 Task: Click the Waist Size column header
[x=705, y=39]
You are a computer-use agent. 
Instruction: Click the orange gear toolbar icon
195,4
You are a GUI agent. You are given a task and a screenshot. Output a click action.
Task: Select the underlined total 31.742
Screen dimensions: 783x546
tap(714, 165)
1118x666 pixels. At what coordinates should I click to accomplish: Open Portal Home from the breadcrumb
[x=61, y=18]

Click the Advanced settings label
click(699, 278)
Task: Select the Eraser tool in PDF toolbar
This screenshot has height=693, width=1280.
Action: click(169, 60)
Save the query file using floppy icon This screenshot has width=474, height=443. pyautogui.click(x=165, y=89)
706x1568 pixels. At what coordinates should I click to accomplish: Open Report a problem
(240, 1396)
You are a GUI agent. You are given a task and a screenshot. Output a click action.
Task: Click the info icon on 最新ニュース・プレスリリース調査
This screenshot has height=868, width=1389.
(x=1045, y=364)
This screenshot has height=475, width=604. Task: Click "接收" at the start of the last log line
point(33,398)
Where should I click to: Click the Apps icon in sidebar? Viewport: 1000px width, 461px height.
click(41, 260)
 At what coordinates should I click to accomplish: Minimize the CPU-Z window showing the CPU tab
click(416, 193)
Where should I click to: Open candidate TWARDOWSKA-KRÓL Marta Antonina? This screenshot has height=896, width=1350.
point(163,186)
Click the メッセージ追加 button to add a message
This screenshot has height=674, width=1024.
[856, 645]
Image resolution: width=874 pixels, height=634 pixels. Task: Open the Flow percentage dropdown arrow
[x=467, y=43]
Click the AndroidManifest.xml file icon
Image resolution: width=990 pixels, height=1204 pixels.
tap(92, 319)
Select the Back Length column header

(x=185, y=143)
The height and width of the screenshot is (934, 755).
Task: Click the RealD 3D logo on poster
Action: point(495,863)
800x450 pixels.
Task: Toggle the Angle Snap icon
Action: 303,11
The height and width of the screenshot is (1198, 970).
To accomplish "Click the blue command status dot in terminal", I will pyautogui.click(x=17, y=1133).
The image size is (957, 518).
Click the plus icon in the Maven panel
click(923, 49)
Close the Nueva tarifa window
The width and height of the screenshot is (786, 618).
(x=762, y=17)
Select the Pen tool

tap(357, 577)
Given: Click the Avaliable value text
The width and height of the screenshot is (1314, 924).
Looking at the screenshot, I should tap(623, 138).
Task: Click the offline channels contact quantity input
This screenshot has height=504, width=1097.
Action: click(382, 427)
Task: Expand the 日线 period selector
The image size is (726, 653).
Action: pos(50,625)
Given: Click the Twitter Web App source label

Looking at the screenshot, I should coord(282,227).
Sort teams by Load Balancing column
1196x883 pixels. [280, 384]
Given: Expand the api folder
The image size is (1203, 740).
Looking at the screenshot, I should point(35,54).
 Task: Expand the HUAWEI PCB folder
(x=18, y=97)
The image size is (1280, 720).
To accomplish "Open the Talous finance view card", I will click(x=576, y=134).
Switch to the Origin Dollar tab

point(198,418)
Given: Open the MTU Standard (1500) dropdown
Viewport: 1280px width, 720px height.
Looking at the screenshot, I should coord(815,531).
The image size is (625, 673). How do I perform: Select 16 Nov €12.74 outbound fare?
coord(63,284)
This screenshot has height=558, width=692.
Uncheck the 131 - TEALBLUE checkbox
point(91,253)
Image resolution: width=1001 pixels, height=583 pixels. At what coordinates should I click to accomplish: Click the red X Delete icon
○ ○ ○ ○ ○ ○ ○
*WHAT IS REQUIRED*. Show the lines where the word "pyautogui" appears in the entries.

*ANSWER SECTION*.
Save the query file using floppy icon This screenshot has width=474, height=443. pyautogui.click(x=165, y=89)
To accomplish "Click the blue command status dot in terminal", I will pyautogui.click(x=17, y=1133).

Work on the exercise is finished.